:: The records ::

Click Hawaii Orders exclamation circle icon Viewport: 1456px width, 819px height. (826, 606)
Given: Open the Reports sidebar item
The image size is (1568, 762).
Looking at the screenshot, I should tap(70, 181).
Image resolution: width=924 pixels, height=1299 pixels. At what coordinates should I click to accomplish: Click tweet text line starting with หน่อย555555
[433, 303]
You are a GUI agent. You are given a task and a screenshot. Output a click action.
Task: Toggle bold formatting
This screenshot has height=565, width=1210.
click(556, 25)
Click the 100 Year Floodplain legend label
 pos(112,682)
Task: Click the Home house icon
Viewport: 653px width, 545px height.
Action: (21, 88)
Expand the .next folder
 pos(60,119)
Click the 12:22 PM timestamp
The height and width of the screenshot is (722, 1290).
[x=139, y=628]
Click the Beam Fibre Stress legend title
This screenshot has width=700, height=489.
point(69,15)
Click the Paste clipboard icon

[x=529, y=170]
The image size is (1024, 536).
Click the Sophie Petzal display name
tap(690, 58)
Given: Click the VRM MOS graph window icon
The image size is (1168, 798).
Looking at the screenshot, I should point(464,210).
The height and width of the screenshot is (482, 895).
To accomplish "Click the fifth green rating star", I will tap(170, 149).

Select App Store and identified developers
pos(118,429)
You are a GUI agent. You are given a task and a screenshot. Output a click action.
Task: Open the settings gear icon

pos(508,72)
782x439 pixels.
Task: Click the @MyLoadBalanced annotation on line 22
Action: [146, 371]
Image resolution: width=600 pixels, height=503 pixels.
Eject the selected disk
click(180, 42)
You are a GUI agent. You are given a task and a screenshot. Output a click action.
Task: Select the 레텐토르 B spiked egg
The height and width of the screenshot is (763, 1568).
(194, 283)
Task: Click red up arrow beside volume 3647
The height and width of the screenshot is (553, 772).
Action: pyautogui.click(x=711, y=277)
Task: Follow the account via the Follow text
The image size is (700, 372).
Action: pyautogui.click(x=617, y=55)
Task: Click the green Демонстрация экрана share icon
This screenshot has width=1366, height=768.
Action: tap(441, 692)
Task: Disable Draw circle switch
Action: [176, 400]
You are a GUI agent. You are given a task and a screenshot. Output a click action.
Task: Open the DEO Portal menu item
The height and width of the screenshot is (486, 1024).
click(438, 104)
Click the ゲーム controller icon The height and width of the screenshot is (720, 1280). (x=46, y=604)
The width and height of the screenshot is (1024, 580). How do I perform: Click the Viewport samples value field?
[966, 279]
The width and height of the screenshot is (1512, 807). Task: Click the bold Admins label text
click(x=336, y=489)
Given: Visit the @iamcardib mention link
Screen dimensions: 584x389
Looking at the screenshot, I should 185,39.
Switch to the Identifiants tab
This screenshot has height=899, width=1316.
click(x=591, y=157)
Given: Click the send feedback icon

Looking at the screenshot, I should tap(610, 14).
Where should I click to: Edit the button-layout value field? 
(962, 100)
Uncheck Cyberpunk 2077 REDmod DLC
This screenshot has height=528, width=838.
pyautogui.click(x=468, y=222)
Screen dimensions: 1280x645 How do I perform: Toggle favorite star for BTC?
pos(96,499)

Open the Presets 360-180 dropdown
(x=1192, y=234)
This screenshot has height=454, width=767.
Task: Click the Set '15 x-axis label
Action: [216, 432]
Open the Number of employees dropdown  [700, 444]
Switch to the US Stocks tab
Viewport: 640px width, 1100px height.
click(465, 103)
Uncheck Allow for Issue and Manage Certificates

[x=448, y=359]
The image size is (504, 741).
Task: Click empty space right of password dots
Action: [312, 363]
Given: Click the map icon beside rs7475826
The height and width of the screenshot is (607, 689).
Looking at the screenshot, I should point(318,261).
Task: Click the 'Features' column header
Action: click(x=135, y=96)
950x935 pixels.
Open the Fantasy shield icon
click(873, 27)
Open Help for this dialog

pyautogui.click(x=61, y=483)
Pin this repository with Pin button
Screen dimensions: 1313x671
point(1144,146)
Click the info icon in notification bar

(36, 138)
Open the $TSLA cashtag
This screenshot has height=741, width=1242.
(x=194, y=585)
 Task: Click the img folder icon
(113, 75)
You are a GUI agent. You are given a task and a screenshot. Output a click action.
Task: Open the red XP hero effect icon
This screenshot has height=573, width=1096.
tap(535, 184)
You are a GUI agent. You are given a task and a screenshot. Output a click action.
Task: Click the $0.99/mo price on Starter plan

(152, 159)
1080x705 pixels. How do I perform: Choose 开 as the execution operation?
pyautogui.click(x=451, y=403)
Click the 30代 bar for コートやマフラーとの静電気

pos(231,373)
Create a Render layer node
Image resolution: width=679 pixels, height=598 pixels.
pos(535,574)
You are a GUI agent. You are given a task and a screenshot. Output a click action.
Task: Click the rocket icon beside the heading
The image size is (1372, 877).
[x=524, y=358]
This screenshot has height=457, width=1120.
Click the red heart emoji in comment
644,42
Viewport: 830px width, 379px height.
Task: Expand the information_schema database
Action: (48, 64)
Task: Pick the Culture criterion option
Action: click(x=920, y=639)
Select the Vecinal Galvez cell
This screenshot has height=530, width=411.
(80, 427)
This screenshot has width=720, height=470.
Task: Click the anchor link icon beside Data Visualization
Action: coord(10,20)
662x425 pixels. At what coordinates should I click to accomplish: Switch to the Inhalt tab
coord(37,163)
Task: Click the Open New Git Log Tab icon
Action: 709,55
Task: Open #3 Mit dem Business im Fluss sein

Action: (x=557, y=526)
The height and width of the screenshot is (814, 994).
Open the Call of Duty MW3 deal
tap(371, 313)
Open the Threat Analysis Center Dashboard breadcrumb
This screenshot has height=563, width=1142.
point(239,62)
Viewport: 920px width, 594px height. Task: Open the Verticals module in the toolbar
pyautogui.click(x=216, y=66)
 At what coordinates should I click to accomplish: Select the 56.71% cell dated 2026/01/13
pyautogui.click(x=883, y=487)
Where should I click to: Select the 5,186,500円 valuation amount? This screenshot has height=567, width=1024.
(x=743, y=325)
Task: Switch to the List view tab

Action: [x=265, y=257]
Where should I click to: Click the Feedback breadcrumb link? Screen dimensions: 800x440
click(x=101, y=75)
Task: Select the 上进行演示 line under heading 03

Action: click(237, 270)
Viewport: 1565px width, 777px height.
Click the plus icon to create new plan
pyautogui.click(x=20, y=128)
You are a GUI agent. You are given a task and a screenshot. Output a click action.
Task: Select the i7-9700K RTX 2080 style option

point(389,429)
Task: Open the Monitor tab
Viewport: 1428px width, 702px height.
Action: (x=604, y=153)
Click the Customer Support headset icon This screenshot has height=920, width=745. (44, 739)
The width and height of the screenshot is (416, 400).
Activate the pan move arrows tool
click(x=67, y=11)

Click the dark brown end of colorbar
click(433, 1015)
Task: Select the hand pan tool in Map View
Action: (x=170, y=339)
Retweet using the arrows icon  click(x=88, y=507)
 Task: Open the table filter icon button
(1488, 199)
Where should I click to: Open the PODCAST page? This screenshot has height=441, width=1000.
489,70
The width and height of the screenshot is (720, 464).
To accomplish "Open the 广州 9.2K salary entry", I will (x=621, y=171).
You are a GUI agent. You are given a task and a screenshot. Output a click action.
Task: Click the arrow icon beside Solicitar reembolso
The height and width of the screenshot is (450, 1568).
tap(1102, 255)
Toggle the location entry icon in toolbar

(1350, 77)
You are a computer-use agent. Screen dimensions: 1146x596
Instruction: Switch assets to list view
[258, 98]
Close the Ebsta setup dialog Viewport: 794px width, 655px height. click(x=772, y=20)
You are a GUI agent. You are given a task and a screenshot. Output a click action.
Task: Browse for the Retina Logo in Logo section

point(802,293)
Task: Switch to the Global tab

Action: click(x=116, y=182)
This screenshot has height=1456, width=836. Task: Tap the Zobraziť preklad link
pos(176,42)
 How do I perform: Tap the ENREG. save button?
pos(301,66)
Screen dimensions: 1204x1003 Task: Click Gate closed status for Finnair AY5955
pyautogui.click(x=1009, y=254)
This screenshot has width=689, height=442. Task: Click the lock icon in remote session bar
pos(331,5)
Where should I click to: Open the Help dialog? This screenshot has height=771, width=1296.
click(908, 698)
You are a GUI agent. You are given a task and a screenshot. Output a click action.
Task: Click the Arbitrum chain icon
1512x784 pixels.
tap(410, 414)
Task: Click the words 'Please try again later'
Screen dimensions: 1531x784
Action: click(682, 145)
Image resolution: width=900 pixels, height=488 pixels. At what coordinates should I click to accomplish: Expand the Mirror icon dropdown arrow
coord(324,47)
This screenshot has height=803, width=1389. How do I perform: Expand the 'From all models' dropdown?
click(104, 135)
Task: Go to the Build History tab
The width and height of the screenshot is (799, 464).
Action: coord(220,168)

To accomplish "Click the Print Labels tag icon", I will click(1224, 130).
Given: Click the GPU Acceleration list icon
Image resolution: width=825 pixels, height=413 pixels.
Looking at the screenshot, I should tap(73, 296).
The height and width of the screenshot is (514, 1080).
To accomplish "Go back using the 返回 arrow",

:::

Work instruction ▸ An exact copy of the lines above between the line holding "Task: Click the Arbitrum chain icon" and the line holding "The height and width of the screenshot is (514, 1080).", inclusive, is the whole answer.

Solution ▸
Task: Click the Arbitrum chain icon
1512x784 pixels.
tap(410, 414)
Task: Click the words 'Please try again later'
Screen dimensions: 1531x784
Action: click(682, 145)
Image resolution: width=900 pixels, height=488 pixels. At what coordinates should I click to accomplish: Expand the Mirror icon dropdown arrow
coord(324,47)
This screenshot has height=803, width=1389. How do I perform: Expand the 'From all models' dropdown?
click(104, 135)
Task: Go to the Build History tab
The width and height of the screenshot is (799, 464).
Action: coord(220,168)

To accomplish "Click the Print Labels tag icon", I will click(1224, 130).
Given: Click the GPU Acceleration list icon
Image resolution: width=825 pixels, height=413 pixels.
Looking at the screenshot, I should tap(73, 296).
The height and width of the screenshot is (514, 1080).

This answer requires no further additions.